Bromadiolone Toxicity Levels:

  • LD50>5000mg/kg. LD50 means 50% mortality rate when eating 5000mg/kg. The lower the LD50, the higher the toxicity.
  • Compared to Nicotine: LD50=53; Caffeine: LD50=192; Aspirin: LD50=1240; Table Salt: LD50=3320.
  • A 22-pound dog would have to eat nine pounds of bait (the full contents of 18 bait stations) to have a 50% mortality rate without treatment.
  • A four-pound cat would have to eat 2.5 pounds (the full contents of five bait stations) to have a 50% mortality rate without treatment.
  • Vitamin K1 is an effective antidote for anticoagulant poisoning.
  • Secondary effects: A cat would have to eat more than 30 poisoned rats to have a toxic effect.

Over the Counter Bait

"Just One Bite" or any anti-coagulant containing the active ingredient "bromadiolone" can be purchased at local livestock feed stores.

 

General Safety Precautions

Safety Precautions: Handling dead rats, rat droppings, and nesting areas

  • Roof rats throughout Maricopa County continue to test negative for tularemia (rabbit fever), Hantavirus, and plague, however the following procedures are recommended by the county:
  • Ventilate the affected area the night before cleanup by opening doors and windows.
  • Spray dead rats, droppings, nests, and surrounding areas with a 10 percent
  • bleach solution (one part bleach and nine parts water).
  • Always maintain adequate ventilation when spraying the bleach solution and allow at least 15 minutes for ventilation before removing anything from the sprayed area.
  • Use rubber gloves and wear a face mask when handling dead rodents or when cleaning areas that they have inhabited.
  • Large zipper food storage bags can serve as a protective glove when turned inside out.

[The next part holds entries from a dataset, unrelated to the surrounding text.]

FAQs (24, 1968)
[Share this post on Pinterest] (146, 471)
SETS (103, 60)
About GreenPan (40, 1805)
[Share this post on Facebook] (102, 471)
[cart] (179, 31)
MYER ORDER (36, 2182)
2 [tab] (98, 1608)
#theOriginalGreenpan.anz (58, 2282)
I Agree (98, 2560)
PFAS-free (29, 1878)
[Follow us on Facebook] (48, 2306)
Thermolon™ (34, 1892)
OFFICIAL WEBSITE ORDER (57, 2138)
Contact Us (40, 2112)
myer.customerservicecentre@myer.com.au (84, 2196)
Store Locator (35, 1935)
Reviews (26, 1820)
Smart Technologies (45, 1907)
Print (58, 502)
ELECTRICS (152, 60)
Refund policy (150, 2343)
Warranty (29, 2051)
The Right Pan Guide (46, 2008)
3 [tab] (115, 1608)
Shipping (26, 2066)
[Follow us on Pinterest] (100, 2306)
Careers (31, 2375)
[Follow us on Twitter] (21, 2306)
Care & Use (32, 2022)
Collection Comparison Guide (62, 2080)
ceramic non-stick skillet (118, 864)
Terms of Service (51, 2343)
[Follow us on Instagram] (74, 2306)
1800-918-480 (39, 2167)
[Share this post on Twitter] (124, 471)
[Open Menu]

The rat can then be picked up and pulled through the bag opening (making the bag right side out), zipped shut and thrown away.
  • Clean the affected area with paper towels or a mop. Do not sweep or vacuum.
  • Double bag both the disinfectant-soaked rat and cleanup materials securely in plastic bags and seal. Dispose of in city trash containers.
  • Before removing gloves, wash in disinfectant, then soap and water. Dispose of gloves with other household waste.
  • Thoroughly wash hands with soap and water after disposing of all items.